FQ: If I had my druthers, I would probably select "Fresh Strawberry Pie" as one of my favorite recipes in this book. If you had to pick just one, which one would that be and why? Oh, and perhaps you'd like to say why the strawberry pie is sooooo scrumptious!
I think my favorite recipe is the "Pure Plum tomato sauce!" It illustrates my cooking philosophy, simple, fresh, and healthy. Shrimp or chicken can be added for a great addition. And this recipe is best with homegrown tomatoes!

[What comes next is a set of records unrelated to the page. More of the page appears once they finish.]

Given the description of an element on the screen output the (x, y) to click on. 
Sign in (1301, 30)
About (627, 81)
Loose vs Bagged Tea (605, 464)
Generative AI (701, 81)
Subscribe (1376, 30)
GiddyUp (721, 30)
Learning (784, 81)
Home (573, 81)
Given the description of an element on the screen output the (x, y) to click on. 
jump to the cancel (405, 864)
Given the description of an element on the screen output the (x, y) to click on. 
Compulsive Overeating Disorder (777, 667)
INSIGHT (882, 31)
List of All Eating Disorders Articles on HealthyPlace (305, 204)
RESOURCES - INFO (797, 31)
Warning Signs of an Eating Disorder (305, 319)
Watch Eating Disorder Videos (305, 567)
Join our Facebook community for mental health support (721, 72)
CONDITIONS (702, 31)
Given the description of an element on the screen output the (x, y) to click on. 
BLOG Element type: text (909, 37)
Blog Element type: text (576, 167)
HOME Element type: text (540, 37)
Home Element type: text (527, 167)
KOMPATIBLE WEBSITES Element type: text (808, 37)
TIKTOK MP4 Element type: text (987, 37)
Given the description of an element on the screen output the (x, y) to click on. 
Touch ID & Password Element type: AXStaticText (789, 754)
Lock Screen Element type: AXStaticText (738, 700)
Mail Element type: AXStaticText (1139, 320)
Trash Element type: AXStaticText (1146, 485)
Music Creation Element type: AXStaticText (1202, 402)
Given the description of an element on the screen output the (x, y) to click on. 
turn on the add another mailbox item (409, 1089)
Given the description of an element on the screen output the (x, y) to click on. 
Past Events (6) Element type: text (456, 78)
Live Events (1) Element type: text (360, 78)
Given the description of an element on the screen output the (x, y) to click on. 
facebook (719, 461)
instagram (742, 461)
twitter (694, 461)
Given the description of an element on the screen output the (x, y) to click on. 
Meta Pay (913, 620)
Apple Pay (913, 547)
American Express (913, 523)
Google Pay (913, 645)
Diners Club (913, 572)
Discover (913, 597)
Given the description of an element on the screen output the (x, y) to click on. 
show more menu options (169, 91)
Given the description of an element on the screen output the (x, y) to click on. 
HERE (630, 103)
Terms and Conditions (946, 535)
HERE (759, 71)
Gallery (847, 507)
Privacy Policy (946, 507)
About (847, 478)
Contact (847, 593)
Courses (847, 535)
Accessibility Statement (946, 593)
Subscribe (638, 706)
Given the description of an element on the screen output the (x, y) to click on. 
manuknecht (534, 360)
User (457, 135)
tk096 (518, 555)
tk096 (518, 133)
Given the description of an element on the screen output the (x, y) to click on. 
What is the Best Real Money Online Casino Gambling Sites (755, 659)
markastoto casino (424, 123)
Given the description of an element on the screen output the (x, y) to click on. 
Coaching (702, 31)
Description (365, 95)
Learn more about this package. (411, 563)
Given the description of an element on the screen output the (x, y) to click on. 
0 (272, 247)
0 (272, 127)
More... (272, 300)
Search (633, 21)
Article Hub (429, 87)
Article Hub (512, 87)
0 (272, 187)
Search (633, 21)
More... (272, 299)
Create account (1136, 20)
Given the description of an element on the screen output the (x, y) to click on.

FQ: Food is obviously a very important part of Hafner family life. Would you like to talk a bit about your family and your business, the "Chuck Hafner's Farmer's Market?"
Yes, food is important to the Hafner family! All 3 of my children cook, although my daughter's are better at it than my son. We all appreciate healthy simple food, it dominates many of our conversations. As far as the business, Chuck and I have been married for 40 years. We've grown this business from a small produce stand to a state of the art 67,000sq. ft. garden center farm market. It's been an amazing journey.